Perguntou à Srt.a Barber se poderia emprestar-lhe algo para ler a respeito do assunto da cruz na experiência cristã. Ela confirmou que possuía dois livros, mas, não poderia dar-lhos no momento; preferia esperar até que estivesse amadurecido para lê-los. "Eu não podia entender a razão disto", diz, "e desejava muito ler esses livros; de modo que os consegui por astúcia. Indaguei dela os títulos e o nome do autor sem que ela desconfiasse e escrevi à Sr." Penn-Lewis que mos enviou como presente e escreveu-me também uma excelente carta! Um era The Word of the Cross (A Palavra da Cruz) e o outro era The Cross of Calvary and Its Message (A Cruz do Calvário e Sua Mensagem). Bem, li-os com o máximo cuidado e embora rece­besse ajuda de um tipo, para meu desapontamento não solucionaram meu maior problema. Assim, entendo, não é do feitio de Deus dar-nos respostas rápidas."
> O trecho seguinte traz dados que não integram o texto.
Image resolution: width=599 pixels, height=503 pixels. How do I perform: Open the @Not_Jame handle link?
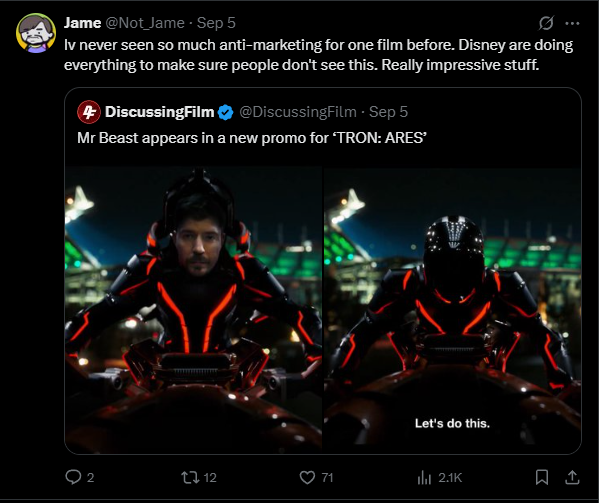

Durante o último mês do verão de 1923 a escola ficou fechada em virtude de uma greve e Faithful Lucas, com outros quatro colegas, aproveitaram a oportunidade para testificar por meio do batismo sua ruptura com o mundo e a união com seu Senhor. A experiência de Lucas era típica. Um tio influente, no furor da ira, fê-lo sair às pressas de Kutien, porque sendo criado como membro da Igreja Angli­cana, seu sobrinho podia, por sua ação, ter prejudicado suas perspectivas de uma concessão para entrar na Uni­versidade de São João. O tio insistiu para que se arrepen­desse do passo dado; mas, Lucas respondeu: "Meu arrependimento é para com Deus e por meus pecados. Estou em paz." Até o seu diretor pensou que tivesse perdido o juízo quando deu a conhecer sua intenção. O Trinity College era uma porta de entrada para emprego no Estado ou na Missão e os rapazes partiam dali para posições amiúde de grande influência. "Você quer dizer, então, que não vai prosseguir nos estudos? Perguntou. "Não", foi a resposta impetuosa, "vou pregar o evangelho." O missionário ficou sinceramente perturbado. Nee, temia ele, estava-se tor­nando uma influência perniciosa na comunidade estudantil. "Vá e ore", disse, "e volte a procurar-me passadas três noites." Mas, ao voltar, a mente de Lucas não havia mudado. "Decidi servir somente ao Senhor Jesus", disse; e nunca na vida retratou-se de sua decisão.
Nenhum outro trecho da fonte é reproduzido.